• _Your objective_
The answer must be a single number: how many lines in the entries hold the string "Image".

[Material supplied — start]

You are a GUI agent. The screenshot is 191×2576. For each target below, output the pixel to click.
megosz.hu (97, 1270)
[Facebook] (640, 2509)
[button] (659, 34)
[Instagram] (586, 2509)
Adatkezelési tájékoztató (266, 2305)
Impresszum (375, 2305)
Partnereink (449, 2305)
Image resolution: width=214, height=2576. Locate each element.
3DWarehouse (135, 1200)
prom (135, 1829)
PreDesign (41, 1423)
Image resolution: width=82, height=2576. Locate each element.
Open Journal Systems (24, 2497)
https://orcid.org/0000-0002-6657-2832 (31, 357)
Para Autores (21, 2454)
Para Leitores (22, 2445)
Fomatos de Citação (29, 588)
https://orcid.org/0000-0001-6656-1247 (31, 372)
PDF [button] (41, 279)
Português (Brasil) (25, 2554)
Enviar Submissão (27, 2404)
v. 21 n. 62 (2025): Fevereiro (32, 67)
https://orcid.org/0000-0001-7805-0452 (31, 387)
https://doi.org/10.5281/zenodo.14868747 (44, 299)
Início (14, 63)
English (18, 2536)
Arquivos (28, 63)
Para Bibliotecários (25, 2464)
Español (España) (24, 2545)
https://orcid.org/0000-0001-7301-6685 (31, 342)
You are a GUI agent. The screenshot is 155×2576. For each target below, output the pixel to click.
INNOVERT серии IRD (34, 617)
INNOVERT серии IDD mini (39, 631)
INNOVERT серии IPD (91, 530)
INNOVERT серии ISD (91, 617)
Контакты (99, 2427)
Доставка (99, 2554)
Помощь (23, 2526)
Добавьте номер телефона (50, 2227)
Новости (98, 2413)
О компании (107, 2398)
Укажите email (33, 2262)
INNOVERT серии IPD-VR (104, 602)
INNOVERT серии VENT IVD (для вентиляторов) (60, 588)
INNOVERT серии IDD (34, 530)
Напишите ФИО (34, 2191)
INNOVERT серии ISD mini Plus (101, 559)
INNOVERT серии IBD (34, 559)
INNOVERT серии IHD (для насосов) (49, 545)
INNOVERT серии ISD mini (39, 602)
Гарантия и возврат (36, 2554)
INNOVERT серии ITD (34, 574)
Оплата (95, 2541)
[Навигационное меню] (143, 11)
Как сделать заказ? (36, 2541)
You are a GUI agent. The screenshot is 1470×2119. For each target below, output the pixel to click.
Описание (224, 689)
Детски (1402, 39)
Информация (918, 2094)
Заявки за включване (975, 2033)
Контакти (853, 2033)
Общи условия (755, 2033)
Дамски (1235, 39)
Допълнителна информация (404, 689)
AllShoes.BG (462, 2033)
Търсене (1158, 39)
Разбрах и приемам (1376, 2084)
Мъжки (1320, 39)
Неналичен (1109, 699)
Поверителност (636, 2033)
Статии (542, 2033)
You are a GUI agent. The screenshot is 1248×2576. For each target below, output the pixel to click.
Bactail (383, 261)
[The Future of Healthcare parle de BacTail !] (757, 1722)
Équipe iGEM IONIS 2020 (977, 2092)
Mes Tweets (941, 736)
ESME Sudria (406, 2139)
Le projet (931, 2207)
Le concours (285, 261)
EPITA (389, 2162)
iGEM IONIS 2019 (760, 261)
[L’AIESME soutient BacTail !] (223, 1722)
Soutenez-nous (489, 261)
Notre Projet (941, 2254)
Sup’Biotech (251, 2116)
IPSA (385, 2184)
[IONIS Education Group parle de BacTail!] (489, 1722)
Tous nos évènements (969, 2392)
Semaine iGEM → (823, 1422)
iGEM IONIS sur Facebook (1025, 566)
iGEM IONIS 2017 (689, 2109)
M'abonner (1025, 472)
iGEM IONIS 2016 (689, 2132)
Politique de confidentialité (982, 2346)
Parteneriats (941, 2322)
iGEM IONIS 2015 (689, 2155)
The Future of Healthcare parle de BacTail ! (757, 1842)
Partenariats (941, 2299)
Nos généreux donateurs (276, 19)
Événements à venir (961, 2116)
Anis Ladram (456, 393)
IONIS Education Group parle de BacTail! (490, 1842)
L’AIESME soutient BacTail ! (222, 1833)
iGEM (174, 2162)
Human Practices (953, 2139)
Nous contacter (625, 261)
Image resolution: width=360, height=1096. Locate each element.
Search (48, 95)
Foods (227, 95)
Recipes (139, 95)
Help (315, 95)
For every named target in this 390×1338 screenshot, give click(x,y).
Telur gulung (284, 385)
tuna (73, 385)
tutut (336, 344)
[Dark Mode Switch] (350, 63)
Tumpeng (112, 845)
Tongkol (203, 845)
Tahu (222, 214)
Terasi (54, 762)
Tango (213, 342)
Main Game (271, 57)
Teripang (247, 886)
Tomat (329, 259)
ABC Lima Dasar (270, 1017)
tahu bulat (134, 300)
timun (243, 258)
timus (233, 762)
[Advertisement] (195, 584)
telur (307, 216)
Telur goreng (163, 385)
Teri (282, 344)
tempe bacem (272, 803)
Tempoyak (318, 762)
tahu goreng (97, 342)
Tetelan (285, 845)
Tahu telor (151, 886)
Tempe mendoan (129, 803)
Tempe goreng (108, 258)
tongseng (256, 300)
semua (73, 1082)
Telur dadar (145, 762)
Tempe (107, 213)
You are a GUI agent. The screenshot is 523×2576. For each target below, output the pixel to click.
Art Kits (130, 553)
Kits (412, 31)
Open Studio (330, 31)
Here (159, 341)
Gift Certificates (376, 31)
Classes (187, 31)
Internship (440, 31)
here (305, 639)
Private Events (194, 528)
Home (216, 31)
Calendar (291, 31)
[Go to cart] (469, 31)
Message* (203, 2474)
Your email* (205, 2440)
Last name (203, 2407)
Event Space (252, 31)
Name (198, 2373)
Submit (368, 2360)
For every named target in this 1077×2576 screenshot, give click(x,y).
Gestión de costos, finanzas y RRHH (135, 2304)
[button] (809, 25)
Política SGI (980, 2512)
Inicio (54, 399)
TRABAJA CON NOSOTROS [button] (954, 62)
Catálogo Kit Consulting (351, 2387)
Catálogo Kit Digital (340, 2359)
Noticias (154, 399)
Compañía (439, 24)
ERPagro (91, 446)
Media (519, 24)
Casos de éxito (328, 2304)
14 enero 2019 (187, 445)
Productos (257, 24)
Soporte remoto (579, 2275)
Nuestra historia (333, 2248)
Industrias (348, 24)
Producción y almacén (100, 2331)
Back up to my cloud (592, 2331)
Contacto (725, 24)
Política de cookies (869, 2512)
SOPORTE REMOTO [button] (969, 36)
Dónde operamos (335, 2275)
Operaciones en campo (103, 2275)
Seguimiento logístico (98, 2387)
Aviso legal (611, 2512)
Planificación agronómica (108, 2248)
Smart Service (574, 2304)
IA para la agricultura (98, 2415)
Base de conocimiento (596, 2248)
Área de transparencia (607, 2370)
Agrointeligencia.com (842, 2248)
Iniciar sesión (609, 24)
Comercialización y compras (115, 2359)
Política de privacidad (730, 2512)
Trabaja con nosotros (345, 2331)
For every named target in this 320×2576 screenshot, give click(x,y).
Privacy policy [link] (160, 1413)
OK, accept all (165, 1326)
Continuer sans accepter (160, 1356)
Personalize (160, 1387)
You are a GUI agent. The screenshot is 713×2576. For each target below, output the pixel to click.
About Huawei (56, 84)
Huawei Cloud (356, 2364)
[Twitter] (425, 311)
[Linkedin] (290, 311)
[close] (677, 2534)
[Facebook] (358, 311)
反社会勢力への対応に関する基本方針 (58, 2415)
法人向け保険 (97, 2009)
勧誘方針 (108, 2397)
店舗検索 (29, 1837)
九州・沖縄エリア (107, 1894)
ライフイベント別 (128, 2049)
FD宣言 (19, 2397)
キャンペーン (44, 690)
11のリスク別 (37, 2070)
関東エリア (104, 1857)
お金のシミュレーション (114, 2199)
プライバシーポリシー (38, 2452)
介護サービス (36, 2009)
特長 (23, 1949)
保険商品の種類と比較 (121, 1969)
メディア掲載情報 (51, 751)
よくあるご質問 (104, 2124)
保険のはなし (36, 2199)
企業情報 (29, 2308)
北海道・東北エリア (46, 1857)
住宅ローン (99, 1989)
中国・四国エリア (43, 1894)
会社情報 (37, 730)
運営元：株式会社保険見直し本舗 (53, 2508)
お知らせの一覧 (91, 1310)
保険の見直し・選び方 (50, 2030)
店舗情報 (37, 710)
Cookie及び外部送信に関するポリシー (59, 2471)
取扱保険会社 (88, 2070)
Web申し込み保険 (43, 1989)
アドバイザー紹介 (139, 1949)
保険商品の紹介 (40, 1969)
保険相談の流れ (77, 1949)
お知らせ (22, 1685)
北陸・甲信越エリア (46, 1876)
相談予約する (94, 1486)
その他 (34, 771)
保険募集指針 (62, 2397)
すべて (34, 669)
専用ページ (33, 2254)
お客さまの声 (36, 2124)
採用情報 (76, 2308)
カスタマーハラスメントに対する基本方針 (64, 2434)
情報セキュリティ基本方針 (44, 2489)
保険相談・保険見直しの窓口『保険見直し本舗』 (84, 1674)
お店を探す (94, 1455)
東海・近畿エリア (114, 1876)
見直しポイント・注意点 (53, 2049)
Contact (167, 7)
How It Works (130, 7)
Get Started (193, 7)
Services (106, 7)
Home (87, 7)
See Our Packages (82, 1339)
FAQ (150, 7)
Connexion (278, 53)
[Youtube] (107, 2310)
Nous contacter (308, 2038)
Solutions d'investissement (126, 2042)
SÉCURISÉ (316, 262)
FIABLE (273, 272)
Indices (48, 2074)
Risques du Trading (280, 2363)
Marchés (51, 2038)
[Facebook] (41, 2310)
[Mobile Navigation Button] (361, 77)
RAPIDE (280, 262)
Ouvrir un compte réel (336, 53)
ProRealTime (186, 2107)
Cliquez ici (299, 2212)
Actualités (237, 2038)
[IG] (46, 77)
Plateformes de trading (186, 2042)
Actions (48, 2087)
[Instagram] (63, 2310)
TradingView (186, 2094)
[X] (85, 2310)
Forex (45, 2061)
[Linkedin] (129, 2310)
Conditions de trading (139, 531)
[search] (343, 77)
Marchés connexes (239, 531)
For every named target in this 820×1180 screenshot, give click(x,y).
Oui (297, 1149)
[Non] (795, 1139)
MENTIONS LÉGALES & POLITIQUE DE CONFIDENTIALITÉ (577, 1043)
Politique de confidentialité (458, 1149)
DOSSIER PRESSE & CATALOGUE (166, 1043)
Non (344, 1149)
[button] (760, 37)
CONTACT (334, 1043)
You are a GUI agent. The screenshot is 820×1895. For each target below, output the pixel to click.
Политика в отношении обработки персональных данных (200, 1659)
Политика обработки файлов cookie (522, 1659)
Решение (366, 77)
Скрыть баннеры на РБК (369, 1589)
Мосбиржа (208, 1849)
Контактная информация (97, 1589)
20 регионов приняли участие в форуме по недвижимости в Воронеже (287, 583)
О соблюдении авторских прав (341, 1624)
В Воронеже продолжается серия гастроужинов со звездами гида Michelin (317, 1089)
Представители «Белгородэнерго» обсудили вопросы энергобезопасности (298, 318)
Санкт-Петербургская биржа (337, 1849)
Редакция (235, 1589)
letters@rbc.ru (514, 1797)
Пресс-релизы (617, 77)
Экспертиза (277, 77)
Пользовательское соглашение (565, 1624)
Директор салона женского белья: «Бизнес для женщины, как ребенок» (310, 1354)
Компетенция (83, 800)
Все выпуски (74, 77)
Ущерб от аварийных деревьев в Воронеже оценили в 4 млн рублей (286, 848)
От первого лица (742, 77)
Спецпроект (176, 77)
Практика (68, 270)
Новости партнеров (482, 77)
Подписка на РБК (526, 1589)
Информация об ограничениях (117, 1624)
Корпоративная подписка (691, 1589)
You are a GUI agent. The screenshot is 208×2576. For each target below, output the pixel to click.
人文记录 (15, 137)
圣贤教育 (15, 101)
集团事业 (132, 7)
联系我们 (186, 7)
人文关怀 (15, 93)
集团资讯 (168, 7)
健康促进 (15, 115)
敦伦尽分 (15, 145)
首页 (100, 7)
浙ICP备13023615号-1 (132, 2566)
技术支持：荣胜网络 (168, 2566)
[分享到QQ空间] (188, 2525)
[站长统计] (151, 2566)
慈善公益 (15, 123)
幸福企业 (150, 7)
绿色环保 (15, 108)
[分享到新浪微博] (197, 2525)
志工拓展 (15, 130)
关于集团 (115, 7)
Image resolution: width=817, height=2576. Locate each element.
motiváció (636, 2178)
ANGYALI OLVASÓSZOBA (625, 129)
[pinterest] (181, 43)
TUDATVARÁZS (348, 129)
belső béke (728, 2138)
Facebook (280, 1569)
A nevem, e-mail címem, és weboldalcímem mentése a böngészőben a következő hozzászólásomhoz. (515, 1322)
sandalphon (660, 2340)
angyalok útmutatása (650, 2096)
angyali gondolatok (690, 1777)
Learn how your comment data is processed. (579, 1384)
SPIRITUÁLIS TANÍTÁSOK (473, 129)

[Material supplied — finish]

• _Output of the task_
4